At this year's CEATEC conference in Chiba, Japan, Docomo previewed the AR Walker augmented reality application that uses a tiny display screen mounted on a pair of glasses, rather than on a mobile phone screen like Layar or other AR apps. While the AR Walker application is not by itself anything new, being able to see annotations of the world around you without having to view it through a mobile phone's camera display is. Docomo has come one step closer to the fictional augmented reality glasses that anime fans might remember from the TV series Dennou Coil, where children wore glasses to view virtual objects superimposed over the real world.
The glasses don't come without some inconvenience however, because they must be connected to your mobile phone upon which the AR application in running. The result is a cumbersome mess of wires, though I should clarify the project is still in the experimental stages.
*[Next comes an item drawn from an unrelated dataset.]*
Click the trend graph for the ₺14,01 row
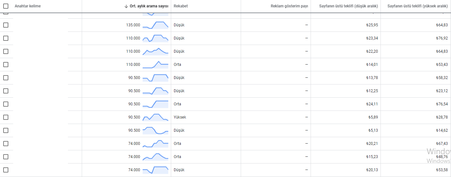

For the company's walking tour demonstration at CEATEC, the application was operating on Docomo's Windows Mobile based HTC phone, which was then connected to a pair of glasses. I had to stand in a sort of "mock Kyoto" for the demo, comprised of three big screens displaying the street view: one to the front, and one on each side of me.
Through your right eye on the glasses' QVGA display (320x240) you can see an animated mushroom, Docomo's mascot Docomo-Dake, who guides you on your way. Our demo took us through the streets of Kyoto, and the AR annotations explaining the environment were prompted according to which direction you faced. When you look up in the sky, the eye display shows you weather information. Look to the right and you see details of the restaurant on the right-hand side. Off to the left you'll see an annotated view of the inn on the left.
Docomo told us that application will also work with a regular GPS-enabled phone, much like existing mobile AR apps. But the glasses display lends AR Walker a little bit of a futuristic feel that's so much cooler than any mobile phone view.
It's interesting to ponder what this application might be like if it were implemented using a technology like TDK's film OLED screen, which was also unveiled at CEATEC this week. If the whole system could ever be built into a standalone pair of glasses, then it would certainly be something to get very excited about.